Осень средневековья - Хейзинга Йохан. Страница 19
Церковь Парижа с трудом переносила то, что она все еще (до 1622 г.) являлась викариатом[17*] архиепископства Сансского. Архиепископу всеми силами давали понять, что о его авторитете не желают и слышать, ссылаясь при этом на привилегию, данную Папой. Второго февраля 1492 г. архиепископ Сансский в присутствии короля служит мессу в соборе Notre Dame в Париже. Еще до того, как король покидает храм, архиепископ удаляется, благословляя паству; впереди торжественно несут пастырский крест. Два каноника в сопровождении большой группы прислужников протискиваются вперед и, ударив по кресту, повреждают его, несущему же его даже вывихивают руку; при этом они производят великий шум, а служкам архиепископа выдирают волосы. Когда архиепископ пытается уладить перебранку, "sans lui dire un mot, vinrent pres de lui; Lhuillier (декан соборного капитула) lui baille du coude dans l'estomac, les autres rompirent le chapeau pontifical et les cordons d'icelluy" ["они подступают к нему, не проронив ни слова; Люилье <...> бьет его локтем в живот, другие сшибают с головы его митру и рвут с нее ленты"]. Один из каноников преследует архиепископа, "disant plusieurs injures en luy mectant le doigt au visage, et prenant son bras tant que dessira son rоchet; et n'eust este que n'eust mis sa main au devant, l'eust frappe au visage" ["выкрикивая многие поношения, перстом тыча ему в лицо и так ухватив его за руку, что разрывает ему стихарь; и если б тот рукою не заслонился, ударил бы его по лицу"]. Происшествие приводит к процессу, длящемуся тринадцать лет[53].
Этот дух, пылкий и грубый, твердый и одновременно слезообильный, постоянно колеблющийся между мрачным отвержением мира -- и наслаждением его пестротой и красотами, не мог бы существовать вне системы жизненного уклада, обусловленного строжайшими формами. Страсти и переживания необходимо было заключить в жесткие рамки общепринятых форм; таким образом, общественная жизнь, как правило, обретала порядок. И собственные жизненные обстоятельства, и события в жизни других становились неким прекрасным спектаклем, где при искусственном освещении разыгрывались патетические сцены страдания или счастья. Способы выражения непосредственных душевных движений еще отсутствуют; лишь в эстетическом претворении может быть достигнута та высокая степень выразительности чувств, которой жаждет эта эпоха.
- - -
Задания =
- A) Перепишите отрывок из «Осени средневековья» между словами «Этот дух, пылкий» и «жаждет эта эпоха.» включительно, заменив «спектаклем» на «представлением».
- B) Воспроизведите дословно строки набора данных, начиная с самой первой и заканчивая строкой с «point(345,303)» включительно.

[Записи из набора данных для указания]
- - -
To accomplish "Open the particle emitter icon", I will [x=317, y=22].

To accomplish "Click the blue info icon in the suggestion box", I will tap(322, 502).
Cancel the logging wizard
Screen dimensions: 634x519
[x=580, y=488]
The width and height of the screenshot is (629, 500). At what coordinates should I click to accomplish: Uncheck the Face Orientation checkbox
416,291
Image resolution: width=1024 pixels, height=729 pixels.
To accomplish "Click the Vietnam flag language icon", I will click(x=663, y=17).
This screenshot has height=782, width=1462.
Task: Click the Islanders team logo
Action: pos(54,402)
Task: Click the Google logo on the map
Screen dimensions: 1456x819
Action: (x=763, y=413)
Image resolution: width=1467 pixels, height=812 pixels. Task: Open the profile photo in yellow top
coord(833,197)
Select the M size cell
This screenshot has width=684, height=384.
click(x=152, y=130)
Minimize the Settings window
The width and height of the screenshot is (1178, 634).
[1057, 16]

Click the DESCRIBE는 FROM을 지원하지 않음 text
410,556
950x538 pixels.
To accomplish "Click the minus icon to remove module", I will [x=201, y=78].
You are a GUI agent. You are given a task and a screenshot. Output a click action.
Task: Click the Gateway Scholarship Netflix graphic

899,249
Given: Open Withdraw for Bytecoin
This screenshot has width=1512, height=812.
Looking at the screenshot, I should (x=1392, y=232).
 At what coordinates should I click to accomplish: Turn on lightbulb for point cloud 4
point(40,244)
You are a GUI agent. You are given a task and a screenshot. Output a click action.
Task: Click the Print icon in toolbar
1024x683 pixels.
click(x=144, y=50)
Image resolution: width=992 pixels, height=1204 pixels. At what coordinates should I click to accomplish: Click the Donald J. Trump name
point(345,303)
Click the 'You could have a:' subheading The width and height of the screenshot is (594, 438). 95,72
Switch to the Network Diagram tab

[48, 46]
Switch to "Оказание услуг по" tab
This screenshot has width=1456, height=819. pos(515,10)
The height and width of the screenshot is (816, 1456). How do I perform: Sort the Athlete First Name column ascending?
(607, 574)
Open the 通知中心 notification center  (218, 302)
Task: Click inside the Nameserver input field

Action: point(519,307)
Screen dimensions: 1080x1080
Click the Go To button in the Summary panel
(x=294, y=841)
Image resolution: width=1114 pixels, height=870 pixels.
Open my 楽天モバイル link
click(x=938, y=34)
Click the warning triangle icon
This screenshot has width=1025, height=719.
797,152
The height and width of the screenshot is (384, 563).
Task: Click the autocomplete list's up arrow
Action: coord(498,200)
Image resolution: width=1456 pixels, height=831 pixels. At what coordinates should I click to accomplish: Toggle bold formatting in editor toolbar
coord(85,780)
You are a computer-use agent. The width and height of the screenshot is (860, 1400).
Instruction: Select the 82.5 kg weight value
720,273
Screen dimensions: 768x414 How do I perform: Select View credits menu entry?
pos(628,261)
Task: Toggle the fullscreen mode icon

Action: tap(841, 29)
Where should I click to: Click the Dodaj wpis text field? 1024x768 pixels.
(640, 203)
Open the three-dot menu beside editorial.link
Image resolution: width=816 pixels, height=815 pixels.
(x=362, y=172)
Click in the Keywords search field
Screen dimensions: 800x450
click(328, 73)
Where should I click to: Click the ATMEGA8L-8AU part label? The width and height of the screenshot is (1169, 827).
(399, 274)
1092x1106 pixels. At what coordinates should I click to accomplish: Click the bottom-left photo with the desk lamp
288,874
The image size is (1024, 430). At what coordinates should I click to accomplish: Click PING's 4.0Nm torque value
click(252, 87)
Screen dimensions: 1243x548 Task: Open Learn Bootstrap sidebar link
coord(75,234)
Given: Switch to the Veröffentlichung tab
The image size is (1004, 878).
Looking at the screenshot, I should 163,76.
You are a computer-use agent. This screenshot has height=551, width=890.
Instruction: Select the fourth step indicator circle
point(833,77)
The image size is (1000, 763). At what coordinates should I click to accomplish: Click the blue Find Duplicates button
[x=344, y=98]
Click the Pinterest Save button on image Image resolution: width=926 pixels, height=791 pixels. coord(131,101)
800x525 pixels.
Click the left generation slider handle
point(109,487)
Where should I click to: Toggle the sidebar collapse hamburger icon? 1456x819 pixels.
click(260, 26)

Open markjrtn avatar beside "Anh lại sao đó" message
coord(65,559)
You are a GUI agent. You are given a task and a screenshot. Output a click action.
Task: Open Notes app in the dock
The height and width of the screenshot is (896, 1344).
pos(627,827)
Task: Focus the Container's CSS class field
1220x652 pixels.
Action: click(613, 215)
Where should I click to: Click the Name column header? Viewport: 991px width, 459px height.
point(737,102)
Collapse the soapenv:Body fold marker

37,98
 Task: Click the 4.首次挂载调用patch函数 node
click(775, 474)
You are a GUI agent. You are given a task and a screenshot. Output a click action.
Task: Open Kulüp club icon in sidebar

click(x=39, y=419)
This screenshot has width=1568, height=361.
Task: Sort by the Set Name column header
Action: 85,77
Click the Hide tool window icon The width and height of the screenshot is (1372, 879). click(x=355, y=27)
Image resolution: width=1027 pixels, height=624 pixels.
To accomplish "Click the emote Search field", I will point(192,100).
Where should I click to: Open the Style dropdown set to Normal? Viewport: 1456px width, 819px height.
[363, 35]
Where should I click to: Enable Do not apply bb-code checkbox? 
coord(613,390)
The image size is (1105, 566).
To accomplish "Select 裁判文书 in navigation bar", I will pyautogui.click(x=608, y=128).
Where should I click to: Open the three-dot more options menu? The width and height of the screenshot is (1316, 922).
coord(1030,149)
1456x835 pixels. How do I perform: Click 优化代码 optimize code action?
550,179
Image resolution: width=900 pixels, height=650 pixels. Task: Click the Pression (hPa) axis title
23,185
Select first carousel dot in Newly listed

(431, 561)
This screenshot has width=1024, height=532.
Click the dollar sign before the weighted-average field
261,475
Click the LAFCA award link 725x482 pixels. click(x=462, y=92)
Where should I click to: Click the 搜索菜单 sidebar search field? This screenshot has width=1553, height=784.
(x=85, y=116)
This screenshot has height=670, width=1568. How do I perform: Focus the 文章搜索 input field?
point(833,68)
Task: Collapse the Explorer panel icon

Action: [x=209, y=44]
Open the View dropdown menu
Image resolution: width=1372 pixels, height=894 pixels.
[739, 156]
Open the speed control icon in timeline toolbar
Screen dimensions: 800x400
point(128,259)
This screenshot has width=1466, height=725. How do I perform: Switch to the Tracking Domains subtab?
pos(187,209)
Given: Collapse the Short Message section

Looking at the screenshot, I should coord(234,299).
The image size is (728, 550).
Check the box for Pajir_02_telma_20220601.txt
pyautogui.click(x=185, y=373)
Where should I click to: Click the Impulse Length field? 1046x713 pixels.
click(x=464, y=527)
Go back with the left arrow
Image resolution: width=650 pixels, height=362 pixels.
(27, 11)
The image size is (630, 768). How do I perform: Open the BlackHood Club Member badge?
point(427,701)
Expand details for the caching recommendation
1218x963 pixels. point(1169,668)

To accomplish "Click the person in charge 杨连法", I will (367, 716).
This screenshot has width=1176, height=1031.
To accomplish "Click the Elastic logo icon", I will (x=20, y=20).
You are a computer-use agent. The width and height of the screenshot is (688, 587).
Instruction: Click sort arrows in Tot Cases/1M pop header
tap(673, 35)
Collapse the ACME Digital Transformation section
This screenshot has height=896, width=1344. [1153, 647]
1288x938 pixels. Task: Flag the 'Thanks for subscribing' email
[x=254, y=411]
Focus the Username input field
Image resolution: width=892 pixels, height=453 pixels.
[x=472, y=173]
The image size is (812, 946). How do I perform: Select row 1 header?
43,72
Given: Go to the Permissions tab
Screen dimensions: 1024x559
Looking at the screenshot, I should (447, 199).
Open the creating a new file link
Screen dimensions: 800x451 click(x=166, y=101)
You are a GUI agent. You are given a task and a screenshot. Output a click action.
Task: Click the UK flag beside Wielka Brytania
- - -
Ответы по заданиям =
- A)
Этот дух, пылкий и грубый, твердый и одновременно слезообильный, постоянно колеблющийся между мрачным отвержением мира -- и наслаждением его пестротой и красотами, не мог бы существовать вне системы жизненного уклада, обусловленного строжайшими формами. Страсти и переживания необходимо было заключить в жесткие рамки общепринятых форм; таким образом, общественная жизнь, как правило, обретала порядок. И собственные жизненные обстоятельства, и события в жизни других становились неким прекрасным представлением, где при искусственном освещении разыгрывались патетические сцены страдания или счастья. Способы выражения непосредственных душевных движений еще отсутствуют; лишь в эстетическом претворении может быть достигнута та высокая степень выразительности чувств, которой жаждет эта эпоха.

- B)
To accomplish "Open the particle emitter icon", I will [x=317, y=22].

To accomplish "Click the blue info icon in the suggestion box", I will tap(322, 502).
Cancel the logging wizard
Screen dimensions: 634x519
[x=580, y=488]
The width and height of the screenshot is (629, 500). At what coordinates should I click to accomplish: Uncheck the Face Orientation checkbox
416,291
Image resolution: width=1024 pixels, height=729 pixels.
To accomplish "Click the Vietnam flag language icon", I will click(x=663, y=17).
This screenshot has height=782, width=1462.
Task: Click the Islanders team logo
Action: pos(54,402)
Task: Click the Google logo on the map
Screen dimensions: 1456x819
Action: (x=763, y=413)
Image resolution: width=1467 pixels, height=812 pixels. Task: Open the profile photo in yellow top
coord(833,197)
Select the M size cell
This screenshot has width=684, height=384.
click(x=152, y=130)
Minimize the Settings window
The width and height of the screenshot is (1178, 634).
[1057, 16]

Click the DESCRIBE는 FROM을 지원하지 않음 text
410,556
950x538 pixels.
To accomplish "Click the minus icon to remove module", I will [x=201, y=78].
You are a GUI agent. You are given a task and a screenshot. Output a click action.
Task: Click the Gateway Scholarship Netflix graphic

899,249
Given: Open Withdraw for Bytecoin
This screenshot has width=1512, height=812.
Looking at the screenshot, I should (x=1392, y=232).
 At what coordinates should I click to accomplish: Turn on lightbulb for point cloud 4
point(40,244)
You are a GUI agent. You are given a task and a screenshot. Output a click action.
Task: Click the Print icon in toolbar
1024x683 pixels.
click(x=144, y=50)
Image resolution: width=992 pixels, height=1204 pixels. At what coordinates should I click to accomplish: Click the Donald J. Trump name
point(345,303)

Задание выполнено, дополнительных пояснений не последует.